Skip to main content

Model weight compression and streaming decode library

Project description

helix-substrate

Model weight compression and streaming decode library. Compress neural network weights into a compact format (CDNA), then run matrix operations directly from the compressed representation — without ever loading the full weight matrix into memory.

What it does

  1. CDNA Format — Quantize model weights into a 256-entry codebook + uint8 indices, with per-block brotli compression and SHA256 verification.

  2. Streaming Block Decode — Compute Y = X @ W where W is stored in CDNA format. W is never fully loaded.

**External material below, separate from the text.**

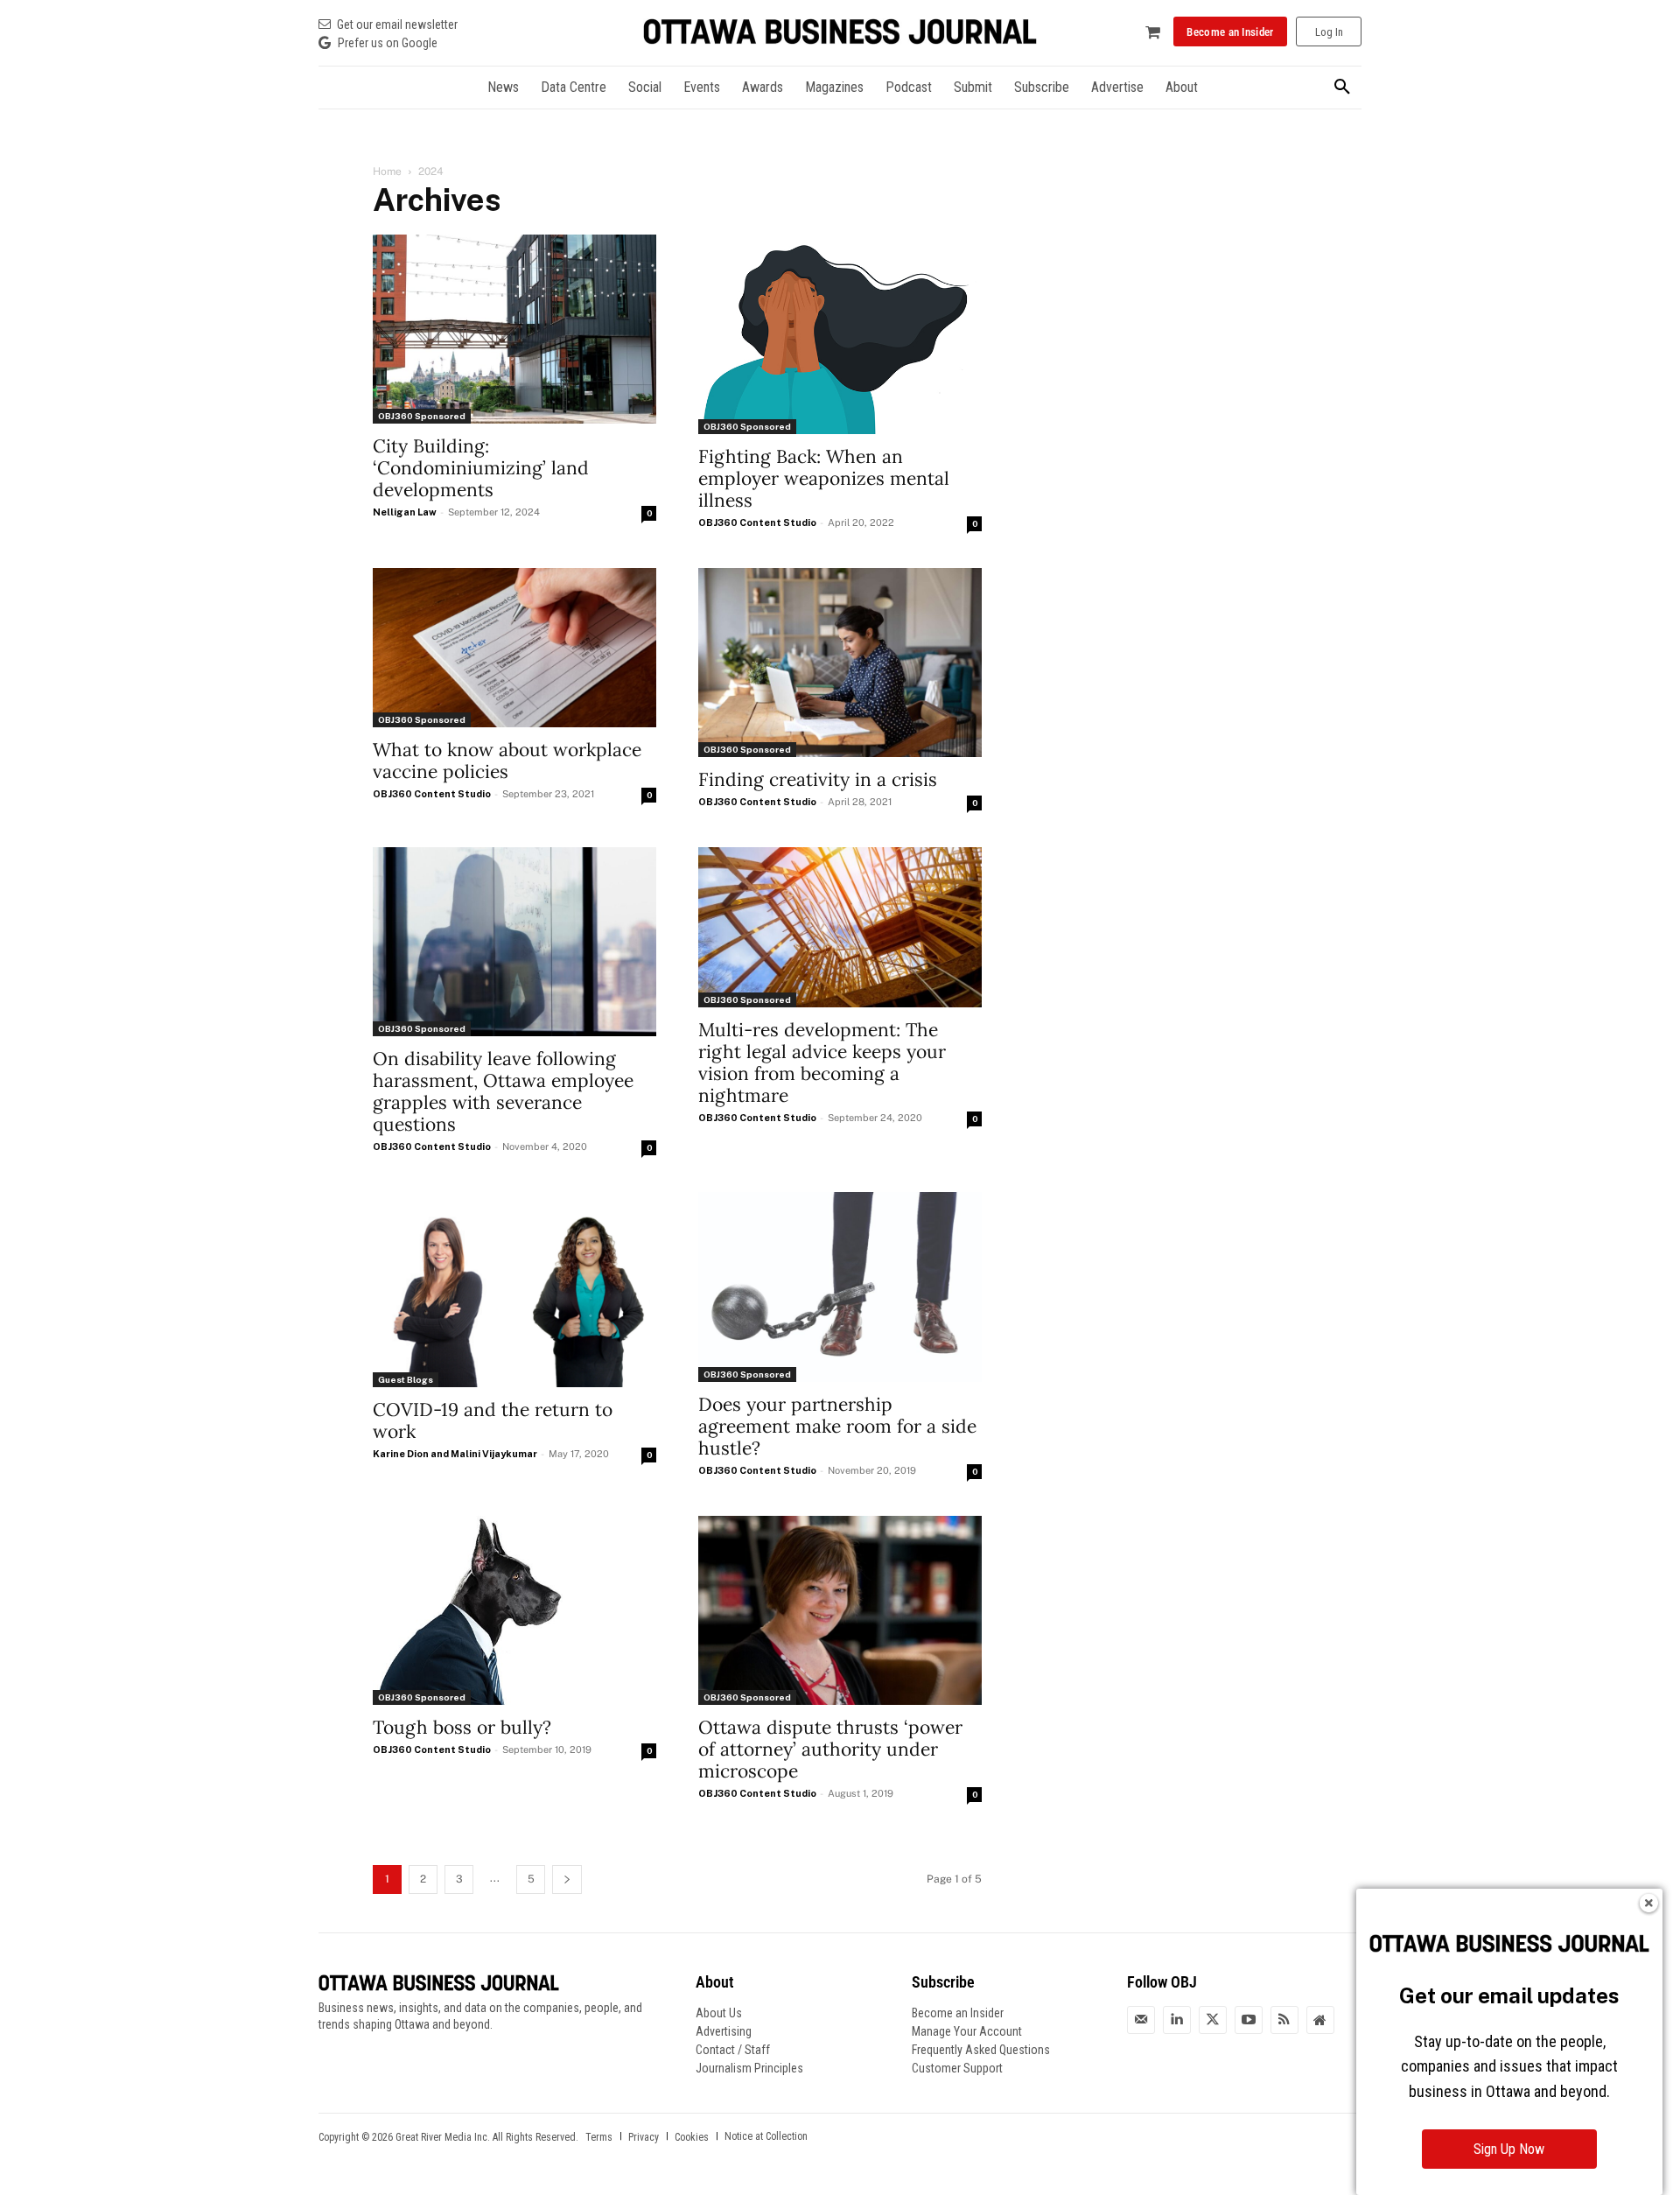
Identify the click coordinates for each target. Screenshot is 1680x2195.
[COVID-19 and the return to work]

Instead, blocks of rows are decompressed one at a time, multiplied against the corresponding slice of X, and accumulated.

  3. Structural Entropy (Se) Routing — Measure tensor complexity via Se = H × U × D (entropy × unstructuredness × rank depth). The Se score maps to a compute routing decision: simple tensors → CPU, parallel tensors → GPU, complex unstructured tensors → QPU.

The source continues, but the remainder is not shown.